Leónidas Fragoso se alejó del escritorio hasta colocarse cerca de la ventana. Desde allí dejó que sus ojos negros deambularan como una pareja de cuervos dentro del despacho.

—Esta tarde –reanudó el policía–, al comenzar a hacer esa revisión en la vida de su amigo, me topé con algo inusual que sucedió hace unos días. De inmediato me pregunté si ese hecho podría ser una de las causas de lo que ocurrió después.

—¿De qué se trata? –interrogó Jimena.

—Por su rango en el gobierno, el doctor Avelar era el receptor de una enorme cantidad de información. La mayor parte habrá sido de trámite. Alguna más debió de requerir de cierta confidencialidad en su manejo. Y otra, una porción muy pequeña, era información inusual, a veces extraordinaria.

A medida que Fragoso avanzaba en el ejercicio mayéutico, yo sentía que un sudor frío se me acumulaba en la frente. Poco a poco, como lo habría hecho el mismo Sócrates, el policía iba logrando que me diera cuenta de que aquella perorata en la que compartía con nosotros su enfoque de la investigación no era una distinción hacia los amigos del difunto, sino la forma de decirnos que había algo en el esclarecimiento del homicidio de Mariano en que suponía podríamos ayudarlo o, peor aún, que nos involucraba. Ambas perspectivas me parecieron igualmente aterradoras.

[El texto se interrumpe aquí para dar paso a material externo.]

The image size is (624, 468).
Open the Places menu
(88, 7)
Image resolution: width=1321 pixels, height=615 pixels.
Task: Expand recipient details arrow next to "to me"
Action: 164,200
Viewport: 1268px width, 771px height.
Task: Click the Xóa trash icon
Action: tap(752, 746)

—El inah –continuó el comandante haciendo uso del acrónimo por el que se conocía al Instituto Nacional de Antropología e Historia, el mayor centro de investigación histórica del país– recibió un encargo singular. Debía analizar un extraño documento que fue hallado en una excavación en el Zócalo. Tras revisarlo nadie en el instituto pudo determinar de qué se trataba, así que el tema le fue planteado al subsecretario. Según los funcionarios que conocieron los hechos, el doctor Avelar se mostró muy interesado por el hallazgo y solicitó que se le enviara el documento para que él personalmente consultara el asunto con otros expertos.

—No entiendo a dónde quiere llegar –me atreví a interrumpir.

—A que eso ocurrió hace apenas unas semanas –explicó Fragoso disculpando mi impaciencia–. Y que, de acuerdo con su agenda privada, en lugar de concentrarse en esas indagaciones, el doctor Avelar se dedicó a organizar su tiempo para acudir a la reunión en la que se encontraría con ustedes dos. Trato de ponerme en el lugar del doctor y pienso: me presentan un hallazgo histórico que ninguno de los expertos del gobierno es capaz de comprender; un documento que, adecuadamente manejado, podría atraerme una enorme notoriedad política. ¿Y qué hago? ¿Consulto con historiadores de nuestras universidades para solicitar su ayuda? ¿Establezco contacto con los centros de estudios sobre México en otras universidades en el extranjero? Nada de eso. A lo único que dedico mi tiempo es a cancelar compromisos y posponer juntas para poder reunirme con mis amigos de la escuela. Sé que nuestros políticos tienen una bien ganada fama de frívolos –sonrió ajustando la mira para el disparo final–, pero, aun así, no tiene sentido. Por eso fue que me pregunté si el interés del doctor Avelar por reunirse con ustedes tuvo algo que ver con ese documento.

—Usted no conoció a Mariano –me apresuré a atajarlo–. Dudo que habría querido compartir ese tipo de cosas con nosotros.

—Quizá no con usted, Doucet –interrumpió Fragoso con una mueca condescendiente que hizo blanco en la línea de flotación de mi autoestima–. Pero su amiga, sí que lo sabía –completó dejando que los dos cuervos que anidaban en sus ojos se posaran en Jimena–. ¿O me equivoco, doctora Owen?